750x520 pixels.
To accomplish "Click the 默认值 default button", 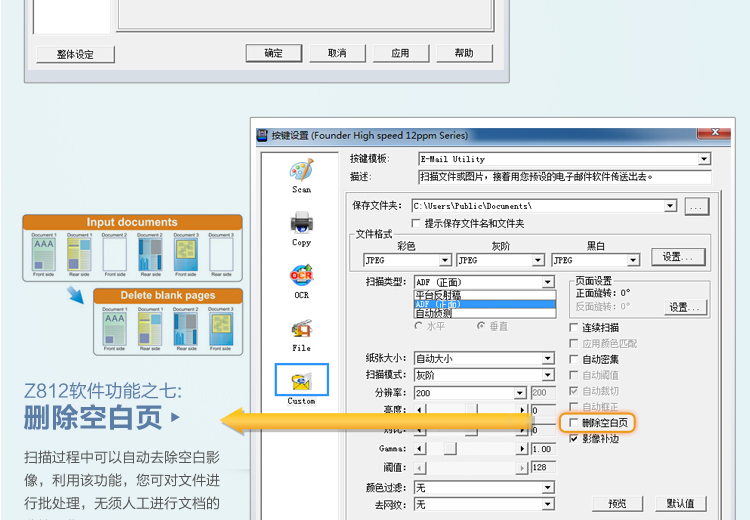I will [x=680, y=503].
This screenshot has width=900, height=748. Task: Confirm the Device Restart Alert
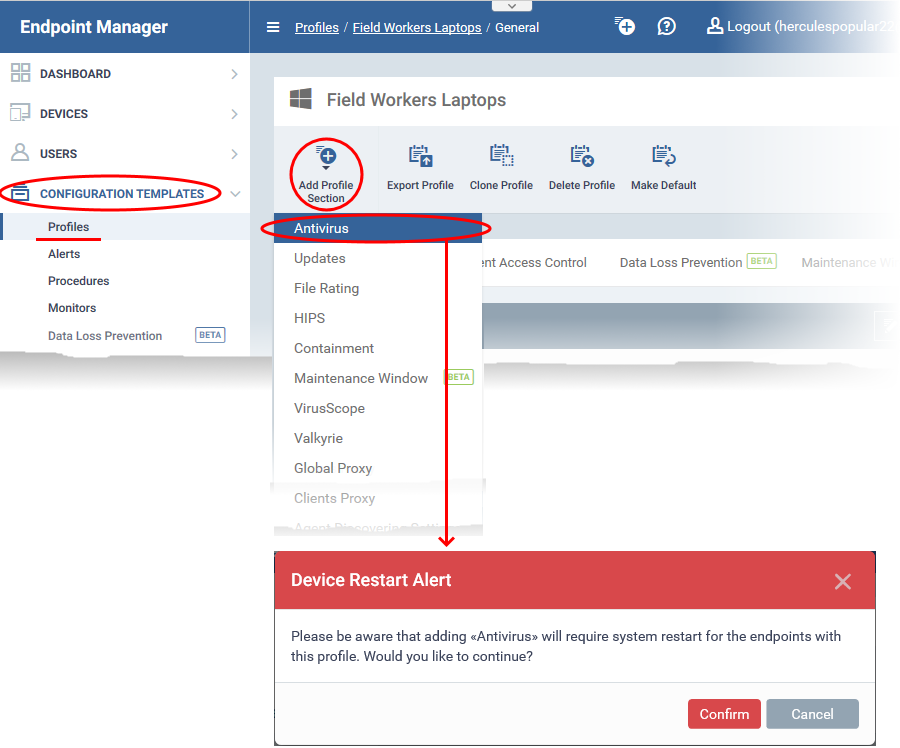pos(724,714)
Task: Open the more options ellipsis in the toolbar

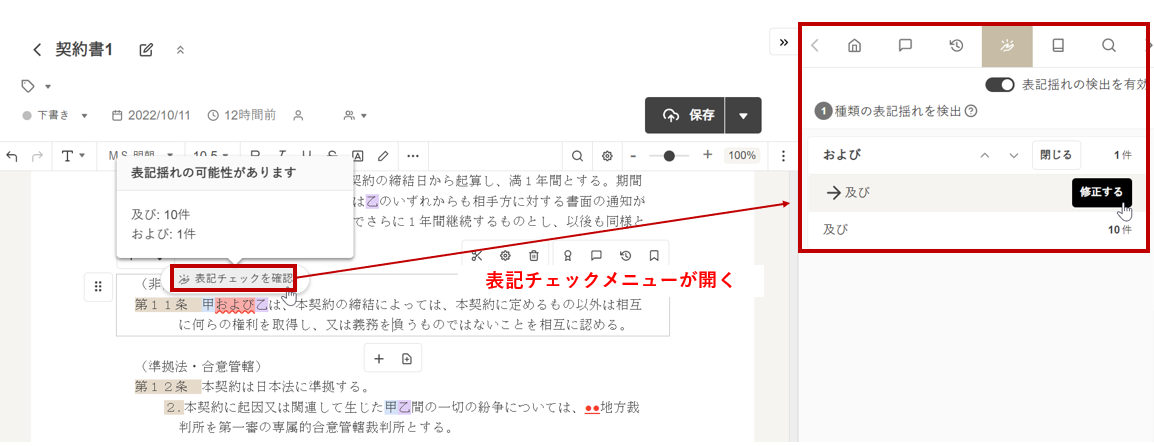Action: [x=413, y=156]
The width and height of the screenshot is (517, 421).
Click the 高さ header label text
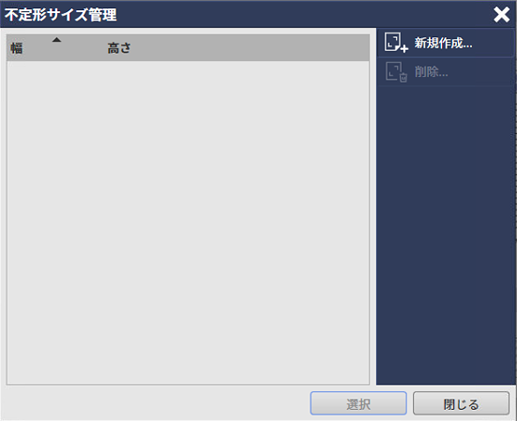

━━━━━━━━━━━━━━━━

* [WORK ITEM]: Copy exactly and only this span: the line with "This screenshot has" through the final line of the entries, both ends included, with the pictures left out.

* [RESULT OF THIS EXERCISE]:
This screenshot has width=900, height=748. Task: Confirm the Device Restart Alert
pos(724,714)
Task: Open the more options ellipsis in the toolbar

Action: [x=413, y=156]
The width and height of the screenshot is (517, 421).
Click the 高さ header label text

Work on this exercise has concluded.